(Records from a data collection)
++++++++++++++++++++

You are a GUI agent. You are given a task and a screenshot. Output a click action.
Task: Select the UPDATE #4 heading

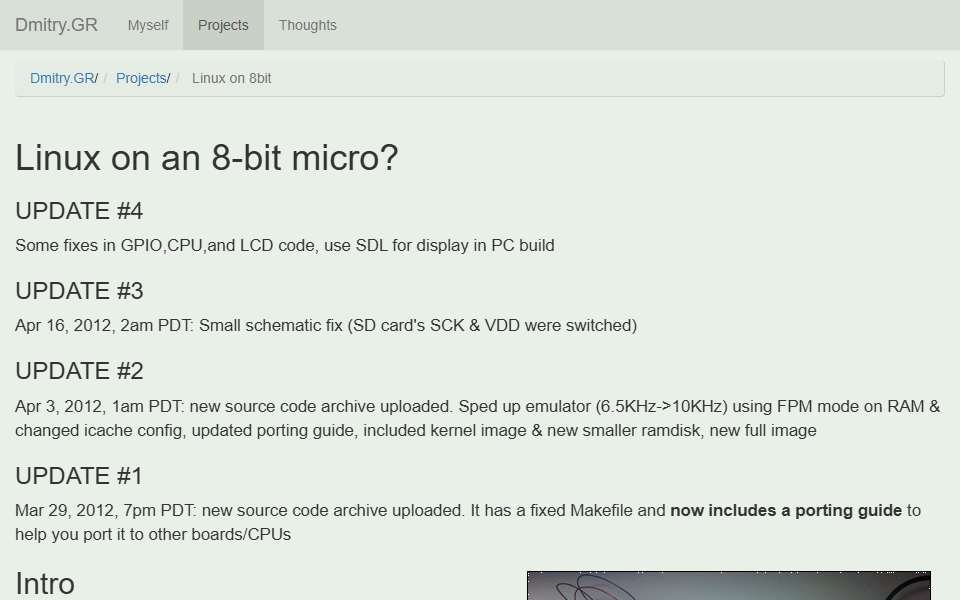coord(79,211)
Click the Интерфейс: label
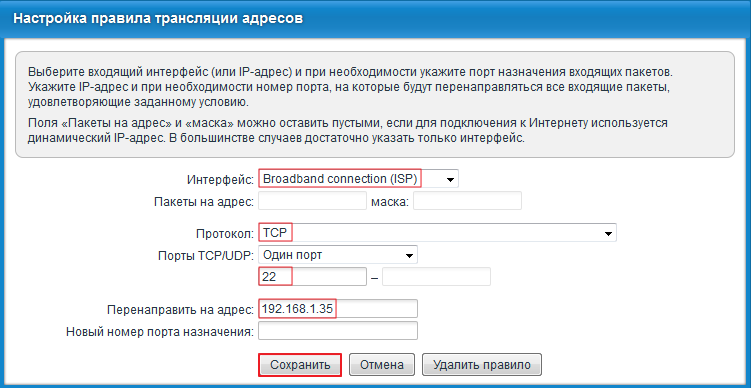 coord(220,180)
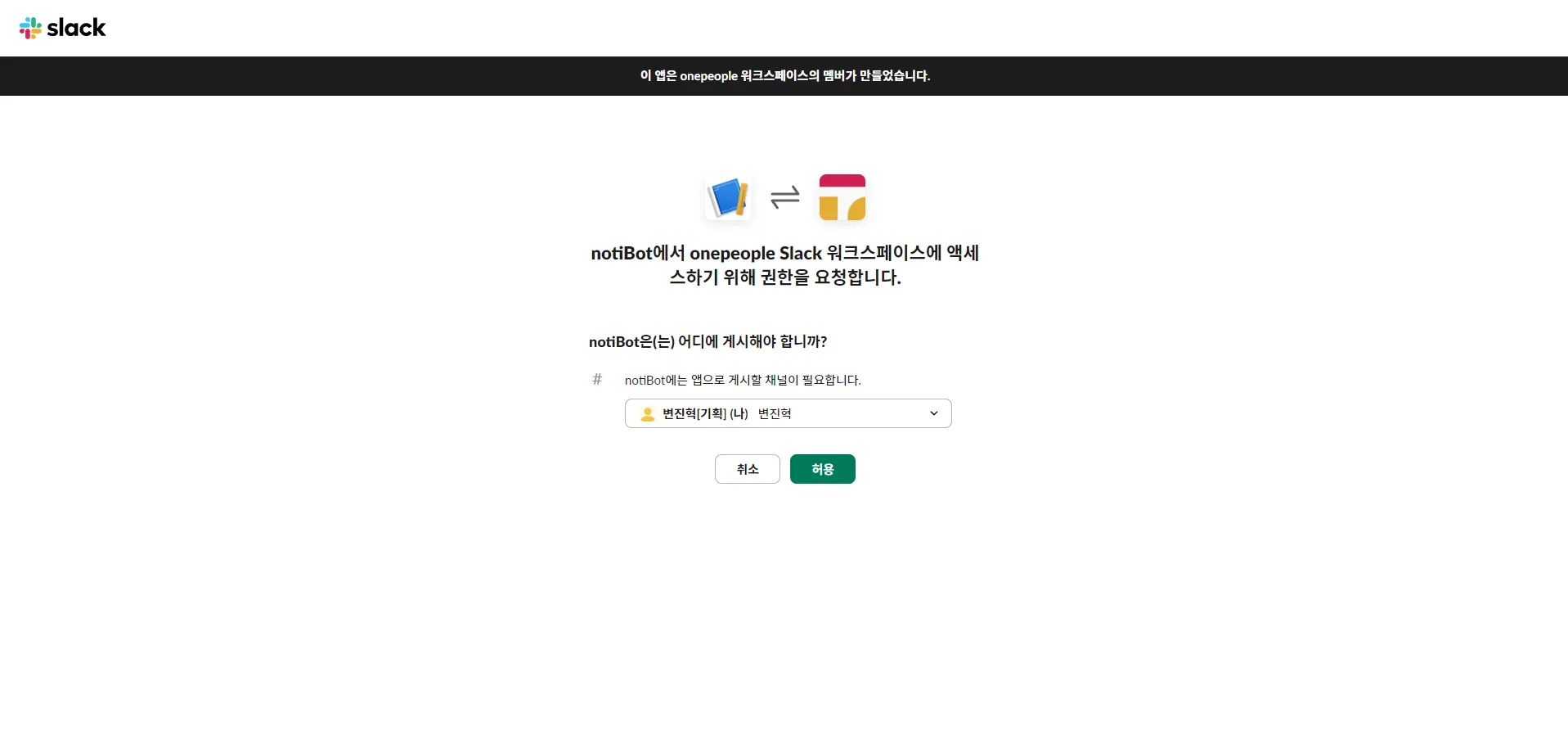Click the yellow user avatar in the dropdown

point(648,414)
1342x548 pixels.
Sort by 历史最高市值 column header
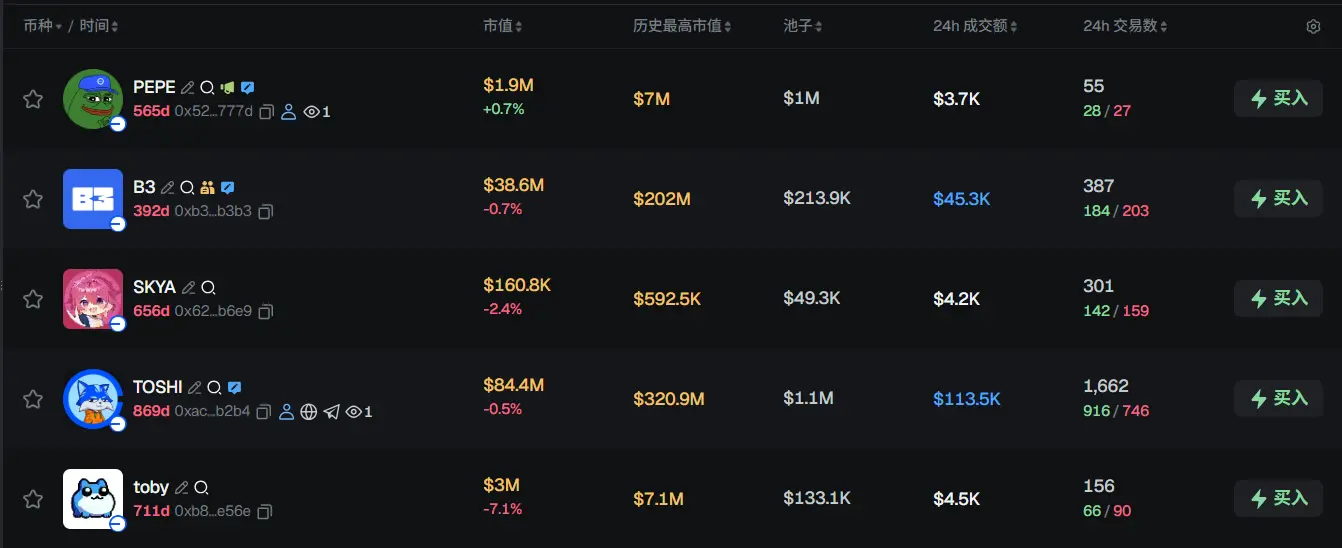682,26
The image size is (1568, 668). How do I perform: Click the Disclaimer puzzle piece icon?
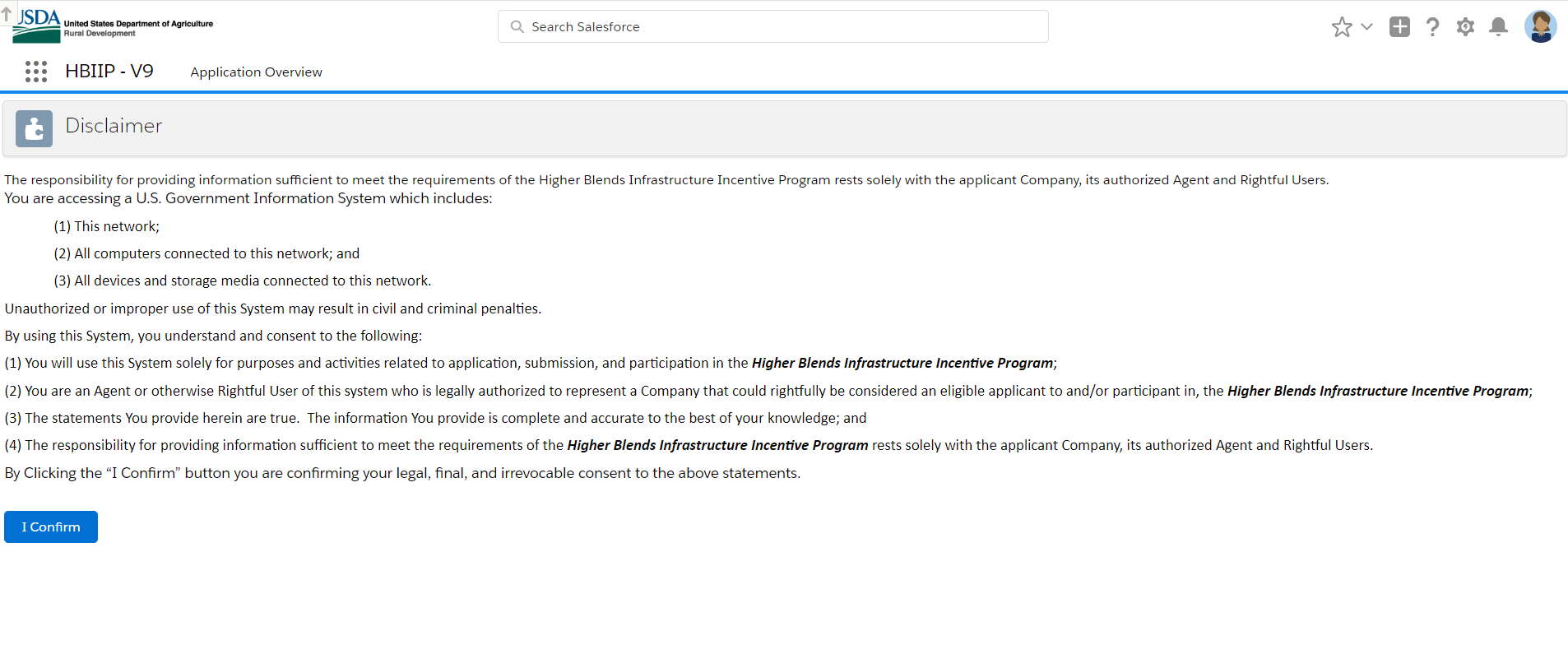(x=34, y=128)
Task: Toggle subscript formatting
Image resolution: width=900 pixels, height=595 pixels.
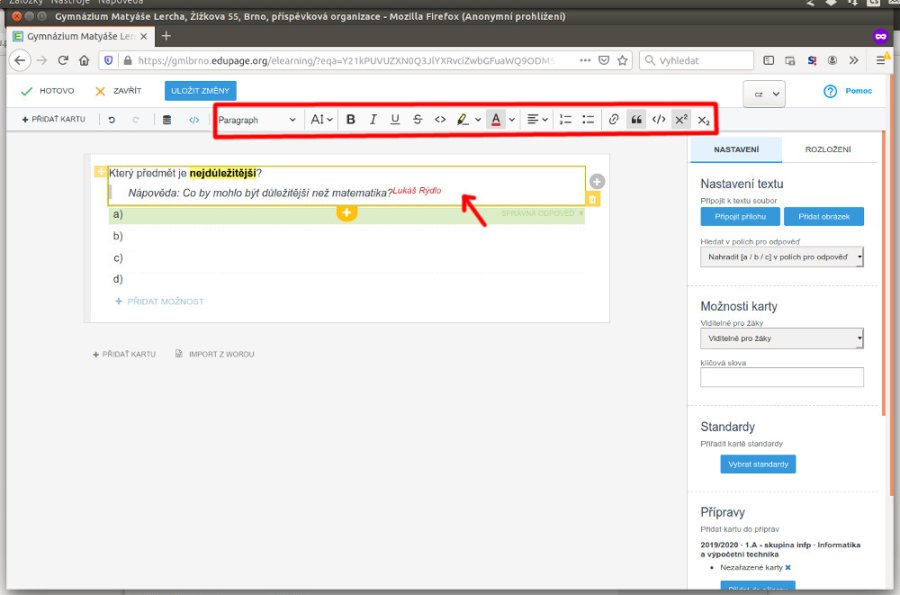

++++++++++++++++++++

> _Work to complete_
The lines to return are those in the entries above that include "pixels".

> _Solution for this problem_
1342x548 pixels.
Image resolution: width=900 pixels, height=595 pixels.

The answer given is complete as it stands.